08 April 2008

The Ridenhour Courage Prize

Bill Moyers acceptance speech

NOTE: INTERESTED PARTIES SHOULD FEEL FREE TO QUOTE THE FOLLOWING TEXTS IN PART OR IN FULL. ANY SUCH USE MUST INCLUDE ATTRIBUTION TO THE RIDENHOUR PRIZES, AND TO THEIR SPONSORS "THE NATION INSTITUTE" AND THE "FERTEL FOUNDATION."

BILL MOYERS: Thank you very much, Sissy Farenthold, for those very generous words, spoken like one Texan to another - extravagantly. Thank you for the spirit of kinship. I could swear that I sensed our good Molly Ivins standing there beside you.

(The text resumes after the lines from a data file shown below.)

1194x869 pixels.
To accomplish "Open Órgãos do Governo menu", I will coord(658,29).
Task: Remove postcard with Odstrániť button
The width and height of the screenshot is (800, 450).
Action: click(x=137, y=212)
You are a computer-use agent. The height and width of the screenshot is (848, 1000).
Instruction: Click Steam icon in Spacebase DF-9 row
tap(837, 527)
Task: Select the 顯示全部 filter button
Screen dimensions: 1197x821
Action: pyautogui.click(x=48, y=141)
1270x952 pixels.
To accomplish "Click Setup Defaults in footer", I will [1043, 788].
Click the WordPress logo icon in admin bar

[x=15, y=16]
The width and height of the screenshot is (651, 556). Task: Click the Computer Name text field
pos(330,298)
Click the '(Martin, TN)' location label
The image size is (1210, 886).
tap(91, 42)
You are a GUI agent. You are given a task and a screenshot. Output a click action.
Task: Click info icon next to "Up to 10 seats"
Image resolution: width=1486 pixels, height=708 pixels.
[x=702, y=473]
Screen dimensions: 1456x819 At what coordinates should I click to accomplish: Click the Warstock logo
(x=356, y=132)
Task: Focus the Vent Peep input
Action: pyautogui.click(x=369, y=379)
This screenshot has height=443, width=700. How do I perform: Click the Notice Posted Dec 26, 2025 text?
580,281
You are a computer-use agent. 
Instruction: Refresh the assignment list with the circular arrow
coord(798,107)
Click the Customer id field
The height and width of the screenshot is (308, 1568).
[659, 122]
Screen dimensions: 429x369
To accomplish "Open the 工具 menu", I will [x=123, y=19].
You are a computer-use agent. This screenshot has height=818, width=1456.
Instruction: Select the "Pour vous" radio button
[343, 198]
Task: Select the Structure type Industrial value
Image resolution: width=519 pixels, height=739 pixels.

I am as surprised to be here as I am grateful. I never thought of myself as courageous, and still don't. Ron Ridenhour was courageous. To get the story out, he had to defy the whole might and power of the United States government, including its war machine. I was then publisher of Newsday, having left the White House some two years earlier. Our editor Bill McIlwain played the My Lai story big, as he should, much to the chagrin of the owner who couldn't believe Americans were capable of such atrocities. Our readers couldn't believe it either. Some of them picketed outside my office for days, their signs accusing the paper of being anti-American for publishing repugnant news about our troops. Some things never change.